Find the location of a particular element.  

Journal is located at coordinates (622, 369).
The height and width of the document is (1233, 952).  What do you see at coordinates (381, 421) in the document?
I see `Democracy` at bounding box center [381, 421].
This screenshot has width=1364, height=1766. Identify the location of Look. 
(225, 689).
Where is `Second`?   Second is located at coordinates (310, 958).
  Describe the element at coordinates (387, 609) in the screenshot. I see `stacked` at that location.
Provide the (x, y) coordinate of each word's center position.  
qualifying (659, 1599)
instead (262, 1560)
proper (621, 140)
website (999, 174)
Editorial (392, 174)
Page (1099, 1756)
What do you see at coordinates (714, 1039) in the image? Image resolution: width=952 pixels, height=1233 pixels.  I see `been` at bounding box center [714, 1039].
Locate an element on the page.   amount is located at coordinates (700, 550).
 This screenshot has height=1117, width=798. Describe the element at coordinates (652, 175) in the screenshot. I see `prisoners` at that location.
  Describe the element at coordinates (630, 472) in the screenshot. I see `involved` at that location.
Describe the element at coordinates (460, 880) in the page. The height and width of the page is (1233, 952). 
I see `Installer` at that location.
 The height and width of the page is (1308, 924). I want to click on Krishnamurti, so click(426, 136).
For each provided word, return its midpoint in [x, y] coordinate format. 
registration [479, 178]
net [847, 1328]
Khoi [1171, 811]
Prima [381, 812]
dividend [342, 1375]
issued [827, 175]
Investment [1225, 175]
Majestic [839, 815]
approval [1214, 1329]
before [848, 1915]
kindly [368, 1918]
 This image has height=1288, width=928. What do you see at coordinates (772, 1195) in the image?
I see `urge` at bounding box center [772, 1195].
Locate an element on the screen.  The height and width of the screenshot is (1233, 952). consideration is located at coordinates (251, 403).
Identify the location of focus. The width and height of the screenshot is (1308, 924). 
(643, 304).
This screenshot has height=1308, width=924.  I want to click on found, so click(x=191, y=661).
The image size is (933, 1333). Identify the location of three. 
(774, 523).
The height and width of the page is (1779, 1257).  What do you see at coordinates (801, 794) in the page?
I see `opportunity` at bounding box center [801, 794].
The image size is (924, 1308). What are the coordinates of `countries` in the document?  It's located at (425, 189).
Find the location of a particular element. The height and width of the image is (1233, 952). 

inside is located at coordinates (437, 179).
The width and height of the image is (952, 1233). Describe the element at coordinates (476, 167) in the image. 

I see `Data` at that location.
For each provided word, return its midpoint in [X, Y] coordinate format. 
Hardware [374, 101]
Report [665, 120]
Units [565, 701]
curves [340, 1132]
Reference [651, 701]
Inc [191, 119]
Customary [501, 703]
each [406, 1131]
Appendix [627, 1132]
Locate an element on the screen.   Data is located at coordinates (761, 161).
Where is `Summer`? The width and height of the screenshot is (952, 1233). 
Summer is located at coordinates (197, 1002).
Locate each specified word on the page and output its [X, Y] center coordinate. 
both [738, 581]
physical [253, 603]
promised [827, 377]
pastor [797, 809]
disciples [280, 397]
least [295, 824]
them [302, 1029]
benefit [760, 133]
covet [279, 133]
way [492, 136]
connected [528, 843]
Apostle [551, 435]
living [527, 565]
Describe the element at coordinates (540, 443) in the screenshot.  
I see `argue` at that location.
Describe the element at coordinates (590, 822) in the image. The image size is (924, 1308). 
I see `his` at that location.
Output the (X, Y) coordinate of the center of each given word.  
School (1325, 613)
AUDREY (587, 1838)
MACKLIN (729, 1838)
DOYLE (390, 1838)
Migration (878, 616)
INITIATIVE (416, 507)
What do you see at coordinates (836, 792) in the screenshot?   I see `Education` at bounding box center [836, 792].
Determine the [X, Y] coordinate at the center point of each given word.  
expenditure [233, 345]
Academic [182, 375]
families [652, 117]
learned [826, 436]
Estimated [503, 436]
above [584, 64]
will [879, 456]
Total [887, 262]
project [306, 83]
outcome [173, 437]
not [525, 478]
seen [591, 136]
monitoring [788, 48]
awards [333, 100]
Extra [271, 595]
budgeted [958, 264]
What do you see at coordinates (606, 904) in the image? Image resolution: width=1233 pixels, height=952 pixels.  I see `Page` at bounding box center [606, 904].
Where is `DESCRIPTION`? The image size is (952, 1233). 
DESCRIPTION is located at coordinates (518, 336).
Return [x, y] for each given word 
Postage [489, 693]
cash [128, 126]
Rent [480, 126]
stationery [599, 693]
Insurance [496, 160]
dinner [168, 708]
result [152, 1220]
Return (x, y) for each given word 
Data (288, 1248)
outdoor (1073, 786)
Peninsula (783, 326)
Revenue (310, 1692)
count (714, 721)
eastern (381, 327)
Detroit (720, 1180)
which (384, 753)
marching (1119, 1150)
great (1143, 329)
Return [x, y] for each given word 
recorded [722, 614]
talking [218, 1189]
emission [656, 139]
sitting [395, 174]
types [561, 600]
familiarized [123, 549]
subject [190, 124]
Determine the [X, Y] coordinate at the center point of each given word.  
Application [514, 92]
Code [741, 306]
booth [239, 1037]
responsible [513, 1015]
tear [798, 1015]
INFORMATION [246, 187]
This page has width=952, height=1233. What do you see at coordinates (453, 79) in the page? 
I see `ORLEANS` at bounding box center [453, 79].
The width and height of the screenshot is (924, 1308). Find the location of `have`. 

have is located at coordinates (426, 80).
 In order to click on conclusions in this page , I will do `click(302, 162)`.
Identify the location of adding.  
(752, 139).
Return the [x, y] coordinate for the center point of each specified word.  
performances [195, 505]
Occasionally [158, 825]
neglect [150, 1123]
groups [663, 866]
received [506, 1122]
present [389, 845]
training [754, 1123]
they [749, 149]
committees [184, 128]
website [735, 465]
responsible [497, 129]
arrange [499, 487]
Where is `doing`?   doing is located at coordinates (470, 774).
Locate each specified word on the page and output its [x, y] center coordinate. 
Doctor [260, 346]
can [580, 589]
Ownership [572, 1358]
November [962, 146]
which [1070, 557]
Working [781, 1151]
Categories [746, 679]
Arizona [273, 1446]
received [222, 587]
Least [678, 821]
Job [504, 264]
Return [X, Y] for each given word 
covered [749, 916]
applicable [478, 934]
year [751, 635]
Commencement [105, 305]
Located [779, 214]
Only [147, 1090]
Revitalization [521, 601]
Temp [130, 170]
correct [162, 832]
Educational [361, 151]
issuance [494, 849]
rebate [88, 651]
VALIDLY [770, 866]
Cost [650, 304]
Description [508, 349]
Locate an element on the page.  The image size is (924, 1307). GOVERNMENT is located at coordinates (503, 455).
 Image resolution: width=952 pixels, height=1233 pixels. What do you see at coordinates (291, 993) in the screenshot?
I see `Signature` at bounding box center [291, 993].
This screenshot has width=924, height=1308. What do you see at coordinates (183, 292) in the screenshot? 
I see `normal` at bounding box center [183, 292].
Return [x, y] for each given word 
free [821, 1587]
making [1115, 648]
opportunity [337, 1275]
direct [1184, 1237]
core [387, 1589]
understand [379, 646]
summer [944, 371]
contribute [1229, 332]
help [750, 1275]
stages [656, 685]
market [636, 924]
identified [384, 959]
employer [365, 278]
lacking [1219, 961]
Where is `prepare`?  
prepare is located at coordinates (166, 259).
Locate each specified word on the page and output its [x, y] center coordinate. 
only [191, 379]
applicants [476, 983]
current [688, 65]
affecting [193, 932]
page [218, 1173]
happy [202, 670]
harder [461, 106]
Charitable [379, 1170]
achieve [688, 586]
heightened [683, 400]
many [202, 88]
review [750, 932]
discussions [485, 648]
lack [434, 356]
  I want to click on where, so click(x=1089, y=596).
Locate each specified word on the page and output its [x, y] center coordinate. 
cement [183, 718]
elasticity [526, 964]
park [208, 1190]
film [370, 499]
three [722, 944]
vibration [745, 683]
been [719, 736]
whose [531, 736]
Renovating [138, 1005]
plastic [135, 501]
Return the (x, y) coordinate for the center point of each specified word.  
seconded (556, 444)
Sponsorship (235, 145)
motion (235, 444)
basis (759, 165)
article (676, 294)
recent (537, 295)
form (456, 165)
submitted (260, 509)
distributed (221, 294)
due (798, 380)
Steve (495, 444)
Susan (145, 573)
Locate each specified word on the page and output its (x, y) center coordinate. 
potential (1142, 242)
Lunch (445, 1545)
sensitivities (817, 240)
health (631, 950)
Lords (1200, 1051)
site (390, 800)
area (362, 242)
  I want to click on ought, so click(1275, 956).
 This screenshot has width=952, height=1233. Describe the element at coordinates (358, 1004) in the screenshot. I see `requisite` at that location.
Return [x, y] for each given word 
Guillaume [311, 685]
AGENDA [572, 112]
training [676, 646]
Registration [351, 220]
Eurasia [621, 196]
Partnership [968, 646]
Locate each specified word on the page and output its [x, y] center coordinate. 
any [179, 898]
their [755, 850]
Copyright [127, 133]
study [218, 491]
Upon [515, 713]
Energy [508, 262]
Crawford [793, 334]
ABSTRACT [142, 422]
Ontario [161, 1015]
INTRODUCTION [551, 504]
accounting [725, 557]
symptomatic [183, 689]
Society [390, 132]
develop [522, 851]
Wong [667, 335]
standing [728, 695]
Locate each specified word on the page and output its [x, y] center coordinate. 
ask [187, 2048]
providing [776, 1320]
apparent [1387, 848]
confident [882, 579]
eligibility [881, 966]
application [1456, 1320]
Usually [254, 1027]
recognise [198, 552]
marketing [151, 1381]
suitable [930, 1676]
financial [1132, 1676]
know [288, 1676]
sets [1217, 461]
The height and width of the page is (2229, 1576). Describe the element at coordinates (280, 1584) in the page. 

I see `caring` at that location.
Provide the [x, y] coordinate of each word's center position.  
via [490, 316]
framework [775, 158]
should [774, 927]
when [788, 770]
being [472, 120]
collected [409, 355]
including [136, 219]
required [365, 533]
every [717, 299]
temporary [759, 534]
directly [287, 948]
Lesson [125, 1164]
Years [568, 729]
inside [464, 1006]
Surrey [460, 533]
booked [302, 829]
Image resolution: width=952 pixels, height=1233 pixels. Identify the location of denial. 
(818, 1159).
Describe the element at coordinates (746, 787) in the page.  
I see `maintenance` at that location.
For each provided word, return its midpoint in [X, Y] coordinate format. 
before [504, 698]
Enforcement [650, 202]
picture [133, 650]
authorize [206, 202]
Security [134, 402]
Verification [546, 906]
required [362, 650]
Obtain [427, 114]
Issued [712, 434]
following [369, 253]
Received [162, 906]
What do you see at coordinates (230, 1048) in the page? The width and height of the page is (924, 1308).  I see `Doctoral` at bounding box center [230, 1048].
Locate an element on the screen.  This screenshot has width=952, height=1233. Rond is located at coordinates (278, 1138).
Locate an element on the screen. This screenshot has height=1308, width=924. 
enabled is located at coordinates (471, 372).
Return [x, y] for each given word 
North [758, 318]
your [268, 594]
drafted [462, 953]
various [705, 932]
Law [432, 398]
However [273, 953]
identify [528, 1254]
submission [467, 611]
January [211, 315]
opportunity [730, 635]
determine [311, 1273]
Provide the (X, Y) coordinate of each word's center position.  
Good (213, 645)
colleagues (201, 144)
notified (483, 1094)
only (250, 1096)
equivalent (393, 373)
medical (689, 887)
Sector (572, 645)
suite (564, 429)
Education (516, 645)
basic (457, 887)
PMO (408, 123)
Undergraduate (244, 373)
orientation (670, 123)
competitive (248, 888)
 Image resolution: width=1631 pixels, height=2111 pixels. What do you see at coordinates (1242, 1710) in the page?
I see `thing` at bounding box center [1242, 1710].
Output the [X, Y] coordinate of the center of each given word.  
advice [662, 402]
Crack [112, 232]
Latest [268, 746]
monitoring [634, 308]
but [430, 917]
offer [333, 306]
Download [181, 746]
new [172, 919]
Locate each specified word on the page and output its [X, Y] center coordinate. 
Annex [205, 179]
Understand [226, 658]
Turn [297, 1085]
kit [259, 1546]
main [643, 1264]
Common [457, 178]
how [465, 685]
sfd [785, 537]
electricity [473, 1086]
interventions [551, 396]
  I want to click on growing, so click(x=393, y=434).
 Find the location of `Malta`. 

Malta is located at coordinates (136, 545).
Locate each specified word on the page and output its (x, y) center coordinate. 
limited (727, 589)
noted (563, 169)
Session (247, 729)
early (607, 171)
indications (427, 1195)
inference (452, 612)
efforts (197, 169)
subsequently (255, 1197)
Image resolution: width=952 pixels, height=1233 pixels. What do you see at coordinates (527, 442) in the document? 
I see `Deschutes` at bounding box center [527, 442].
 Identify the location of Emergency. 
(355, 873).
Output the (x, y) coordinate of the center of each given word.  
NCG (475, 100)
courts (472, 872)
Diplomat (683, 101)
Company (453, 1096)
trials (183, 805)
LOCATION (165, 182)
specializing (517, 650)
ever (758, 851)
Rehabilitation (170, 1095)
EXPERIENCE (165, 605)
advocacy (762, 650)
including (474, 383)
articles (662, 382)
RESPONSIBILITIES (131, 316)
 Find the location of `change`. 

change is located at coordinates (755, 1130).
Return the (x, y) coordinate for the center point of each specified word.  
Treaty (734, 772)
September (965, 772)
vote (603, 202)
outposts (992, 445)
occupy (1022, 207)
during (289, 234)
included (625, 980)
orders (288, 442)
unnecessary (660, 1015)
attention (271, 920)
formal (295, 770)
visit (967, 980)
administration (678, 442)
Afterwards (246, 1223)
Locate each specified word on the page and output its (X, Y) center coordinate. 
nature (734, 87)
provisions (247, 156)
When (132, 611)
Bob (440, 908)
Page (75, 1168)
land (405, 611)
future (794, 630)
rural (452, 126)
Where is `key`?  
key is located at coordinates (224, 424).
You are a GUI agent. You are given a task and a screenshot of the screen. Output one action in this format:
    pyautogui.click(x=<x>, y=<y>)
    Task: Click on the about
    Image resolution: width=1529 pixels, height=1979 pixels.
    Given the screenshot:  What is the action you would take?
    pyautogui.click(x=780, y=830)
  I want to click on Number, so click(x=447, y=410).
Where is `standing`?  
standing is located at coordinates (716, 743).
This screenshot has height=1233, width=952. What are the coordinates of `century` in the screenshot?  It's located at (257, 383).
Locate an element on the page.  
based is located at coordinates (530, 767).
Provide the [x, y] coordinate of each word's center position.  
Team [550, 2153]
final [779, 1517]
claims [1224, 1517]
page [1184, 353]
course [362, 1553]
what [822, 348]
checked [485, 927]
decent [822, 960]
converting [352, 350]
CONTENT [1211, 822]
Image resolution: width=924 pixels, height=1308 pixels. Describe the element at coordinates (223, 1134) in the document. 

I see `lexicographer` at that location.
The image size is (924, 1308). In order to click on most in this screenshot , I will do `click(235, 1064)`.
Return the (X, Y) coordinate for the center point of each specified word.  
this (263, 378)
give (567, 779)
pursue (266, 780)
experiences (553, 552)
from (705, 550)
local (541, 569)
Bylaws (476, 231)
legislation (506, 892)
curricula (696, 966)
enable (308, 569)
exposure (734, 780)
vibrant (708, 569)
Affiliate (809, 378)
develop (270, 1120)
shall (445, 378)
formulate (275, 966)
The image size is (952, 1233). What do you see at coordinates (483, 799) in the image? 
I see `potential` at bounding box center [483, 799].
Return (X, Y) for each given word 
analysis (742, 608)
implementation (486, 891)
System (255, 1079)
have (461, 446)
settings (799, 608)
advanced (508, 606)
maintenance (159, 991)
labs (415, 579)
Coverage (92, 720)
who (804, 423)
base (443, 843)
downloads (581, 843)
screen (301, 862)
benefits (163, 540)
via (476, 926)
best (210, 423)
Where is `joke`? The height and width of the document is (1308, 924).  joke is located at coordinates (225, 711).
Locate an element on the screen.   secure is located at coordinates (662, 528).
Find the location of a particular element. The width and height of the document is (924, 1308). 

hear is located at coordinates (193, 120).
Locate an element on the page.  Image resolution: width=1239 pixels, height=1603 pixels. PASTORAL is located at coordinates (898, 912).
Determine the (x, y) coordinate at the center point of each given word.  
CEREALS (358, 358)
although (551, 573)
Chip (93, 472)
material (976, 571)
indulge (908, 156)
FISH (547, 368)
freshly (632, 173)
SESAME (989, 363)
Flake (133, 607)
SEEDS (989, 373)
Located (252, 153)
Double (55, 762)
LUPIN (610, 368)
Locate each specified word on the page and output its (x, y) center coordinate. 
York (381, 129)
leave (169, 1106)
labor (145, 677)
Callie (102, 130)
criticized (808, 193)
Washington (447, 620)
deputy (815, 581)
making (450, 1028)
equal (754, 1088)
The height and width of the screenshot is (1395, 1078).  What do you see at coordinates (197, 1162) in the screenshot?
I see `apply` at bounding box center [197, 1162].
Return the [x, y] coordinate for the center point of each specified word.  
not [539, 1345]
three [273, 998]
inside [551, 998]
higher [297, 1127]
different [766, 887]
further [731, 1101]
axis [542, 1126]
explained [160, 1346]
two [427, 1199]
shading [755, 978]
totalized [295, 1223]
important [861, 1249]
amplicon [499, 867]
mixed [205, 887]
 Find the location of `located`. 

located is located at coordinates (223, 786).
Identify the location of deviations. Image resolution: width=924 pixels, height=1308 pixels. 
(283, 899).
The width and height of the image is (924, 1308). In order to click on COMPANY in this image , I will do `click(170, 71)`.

━━━━━━

* WORK TO BE COMPLETED: Edit the data from the line that has "deputy (815, 581)" through the end, replacing "specified" with "listed" and keeping everything else the same. Return only those lines.

* EXERCISE SOLUTION:
deputy (815, 581)
making (450, 1028)
equal (754, 1088)
The height and width of the screenshot is (1395, 1078).  What do you see at coordinates (197, 1162) in the screenshot?
I see `apply` at bounding box center [197, 1162].
Return the [x, y] coordinate for the center point of each listed word.  
not [539, 1345]
three [273, 998]
inside [551, 998]
higher [297, 1127]
different [766, 887]
further [731, 1101]
axis [542, 1126]
explained [160, 1346]
two [427, 1199]
shading [755, 978]
totalized [295, 1223]
important [861, 1249]
amplicon [499, 867]
mixed [205, 887]
 Find the location of `located`. 

located is located at coordinates (223, 786).
Identify the location of deviations. Image resolution: width=924 pixels, height=1308 pixels. 
(283, 899).
The width and height of the image is (924, 1308). In order to click on COMPANY in this image , I will do `click(170, 71)`.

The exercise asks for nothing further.